_Data shown_

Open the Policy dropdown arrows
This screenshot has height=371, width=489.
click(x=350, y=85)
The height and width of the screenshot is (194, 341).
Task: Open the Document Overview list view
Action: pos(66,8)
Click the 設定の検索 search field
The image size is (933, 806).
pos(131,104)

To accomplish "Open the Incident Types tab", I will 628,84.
* * *
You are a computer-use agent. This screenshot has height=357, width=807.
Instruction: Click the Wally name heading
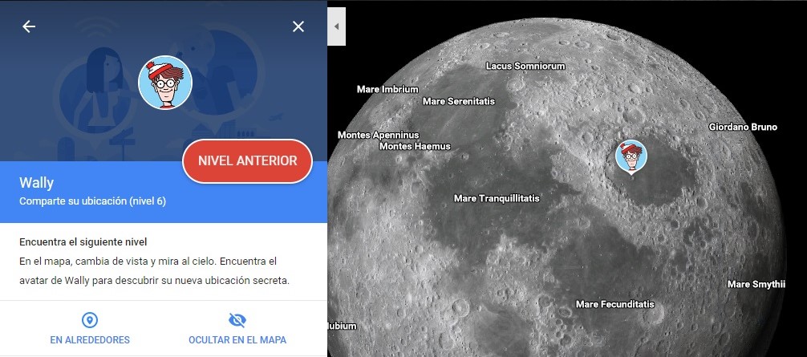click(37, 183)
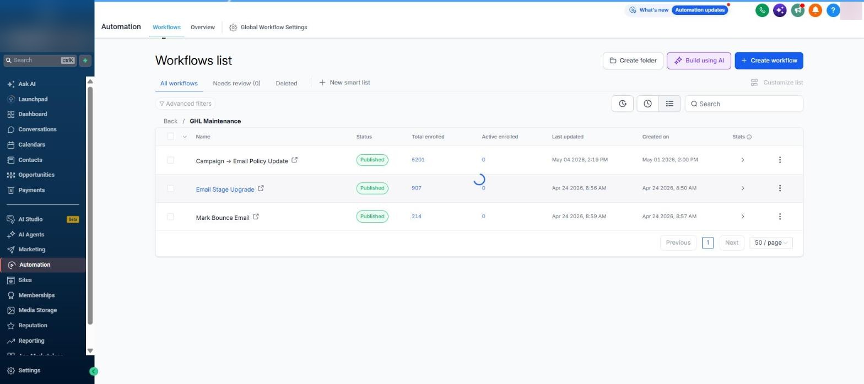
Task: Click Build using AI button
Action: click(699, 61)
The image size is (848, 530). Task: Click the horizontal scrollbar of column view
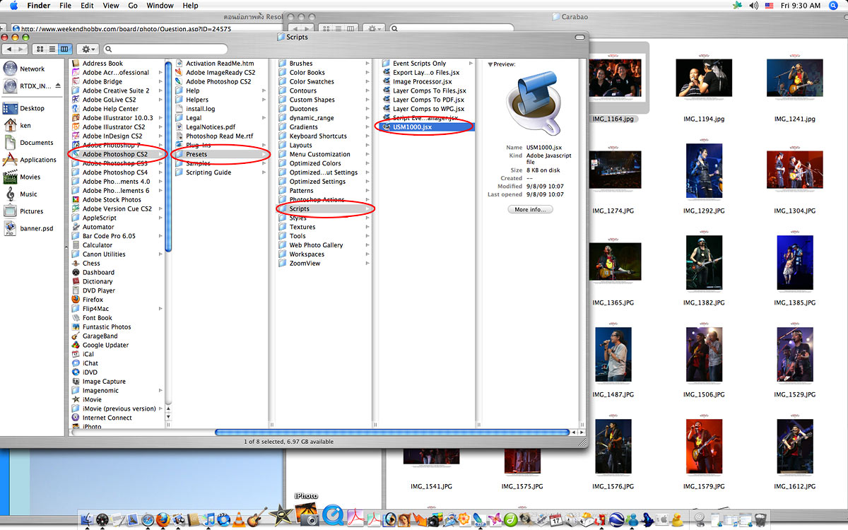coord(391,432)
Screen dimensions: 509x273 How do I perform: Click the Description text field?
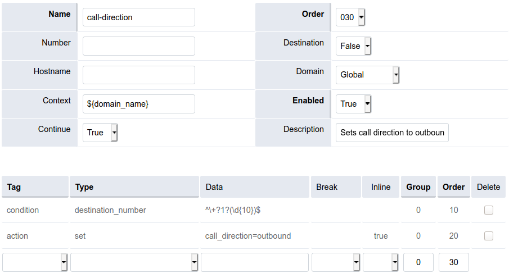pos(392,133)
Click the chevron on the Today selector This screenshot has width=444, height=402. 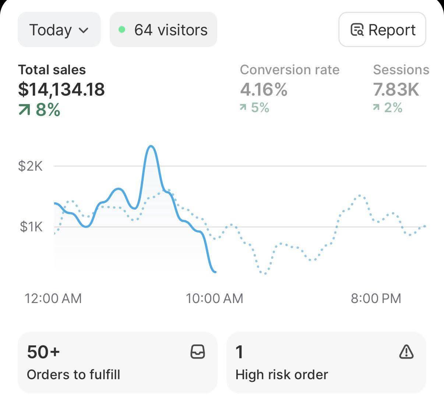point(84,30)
* * *
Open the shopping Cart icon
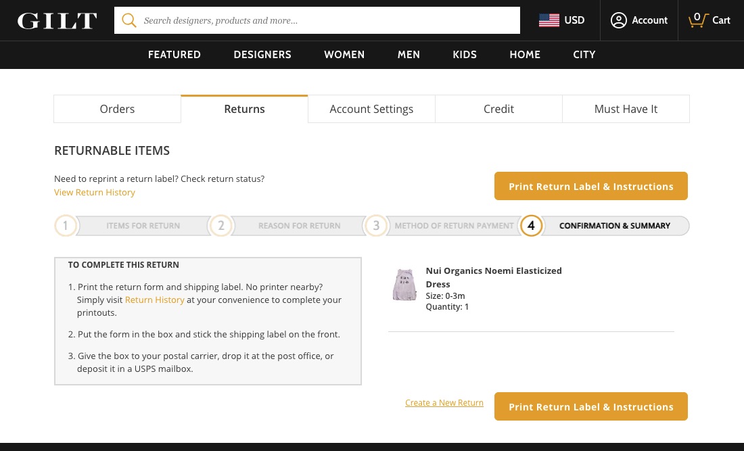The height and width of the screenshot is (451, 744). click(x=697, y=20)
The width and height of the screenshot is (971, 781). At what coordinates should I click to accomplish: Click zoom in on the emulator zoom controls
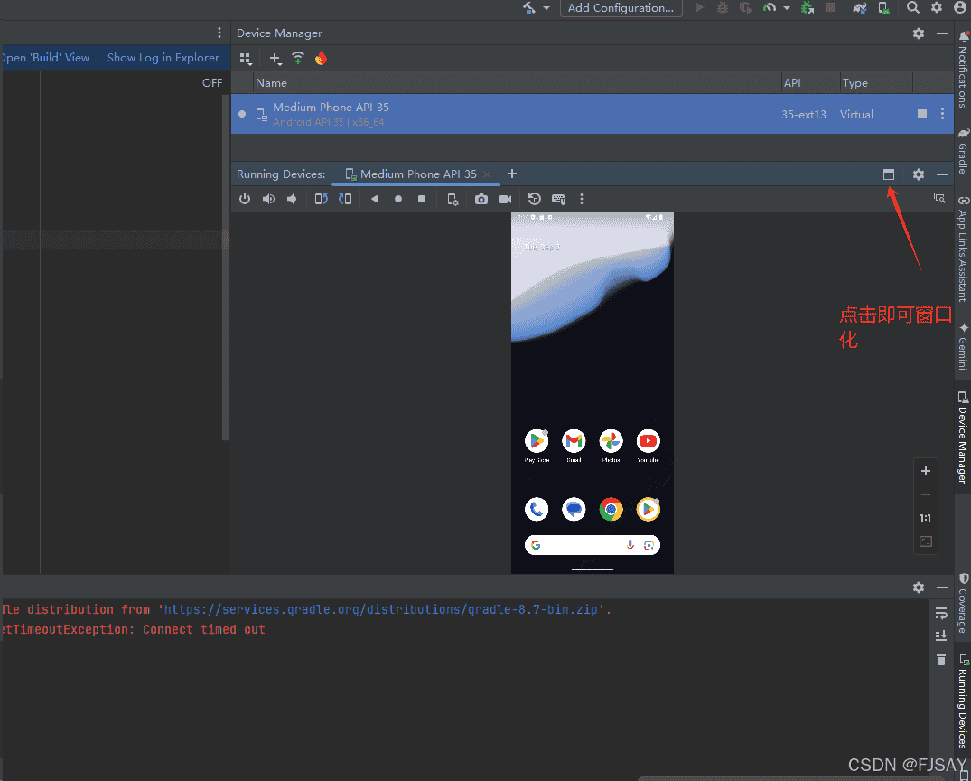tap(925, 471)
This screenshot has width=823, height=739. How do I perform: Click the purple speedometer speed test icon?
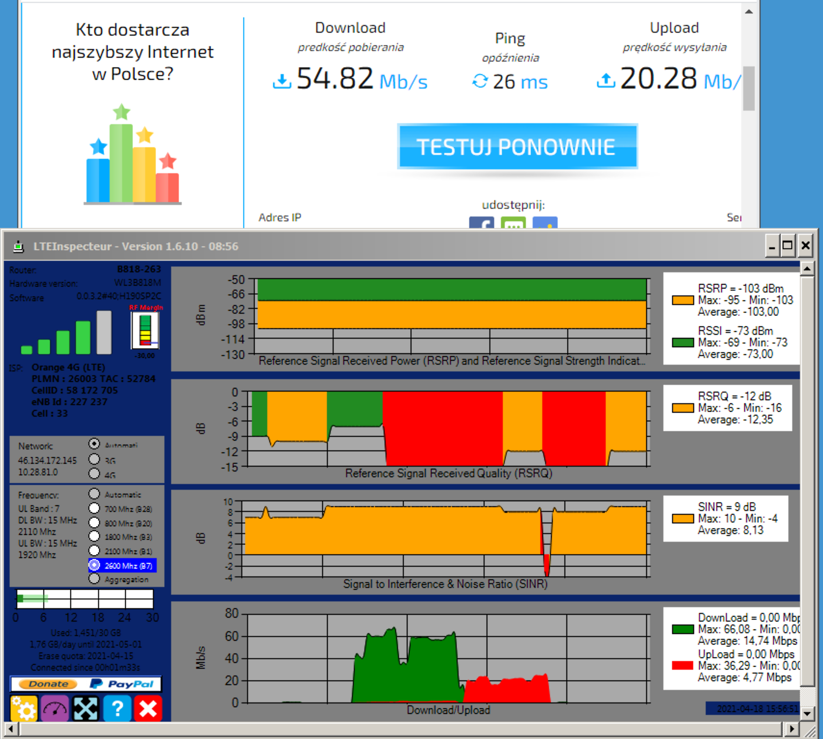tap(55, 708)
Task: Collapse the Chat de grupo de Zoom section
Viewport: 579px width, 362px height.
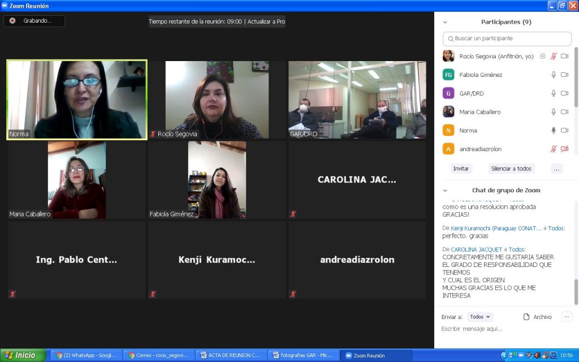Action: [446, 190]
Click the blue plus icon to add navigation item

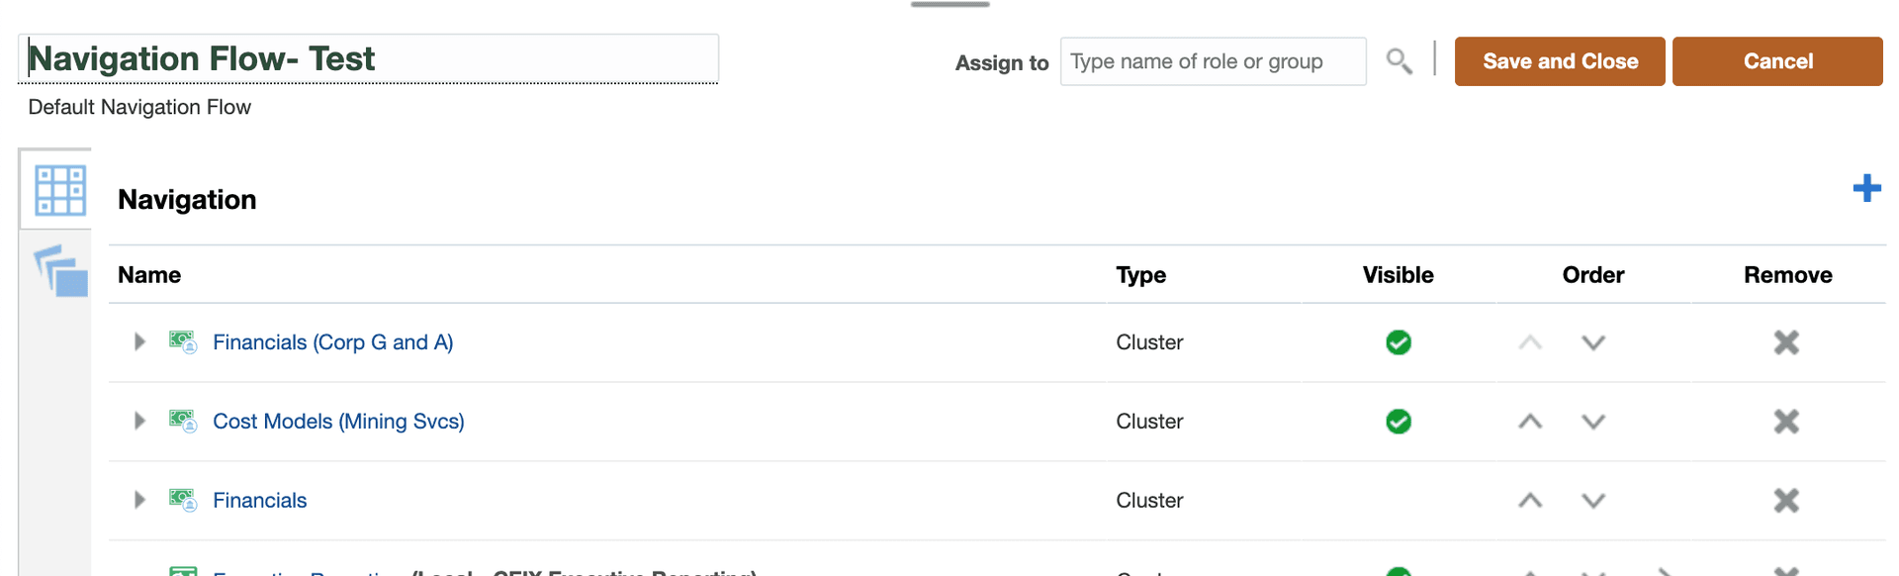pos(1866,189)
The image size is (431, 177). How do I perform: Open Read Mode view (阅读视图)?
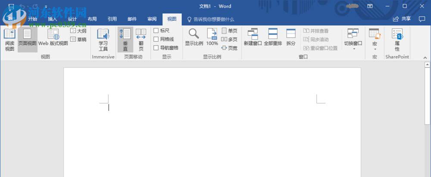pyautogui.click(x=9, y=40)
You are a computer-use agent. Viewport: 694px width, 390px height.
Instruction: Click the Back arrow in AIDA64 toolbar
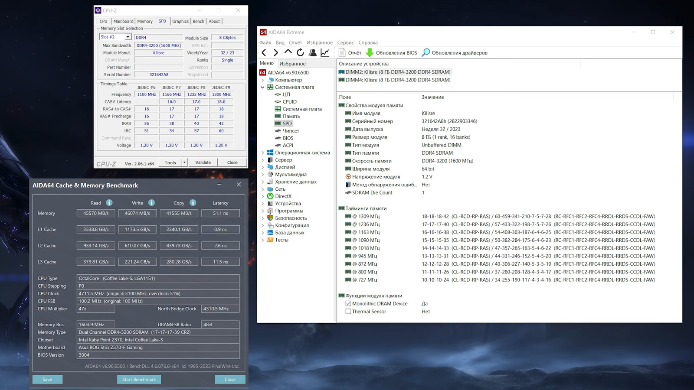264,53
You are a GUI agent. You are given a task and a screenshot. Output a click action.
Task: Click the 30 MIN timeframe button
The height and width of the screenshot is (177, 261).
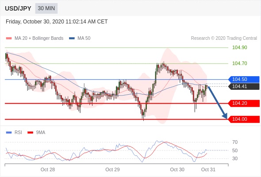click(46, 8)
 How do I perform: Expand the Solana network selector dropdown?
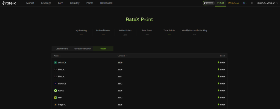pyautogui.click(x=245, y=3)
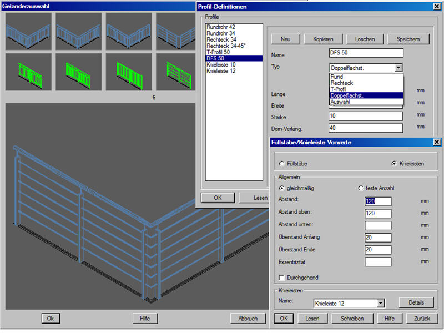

_Exercise directions_
Return the total of lines in these records that hold "computer", without any other words.

_Solution_
2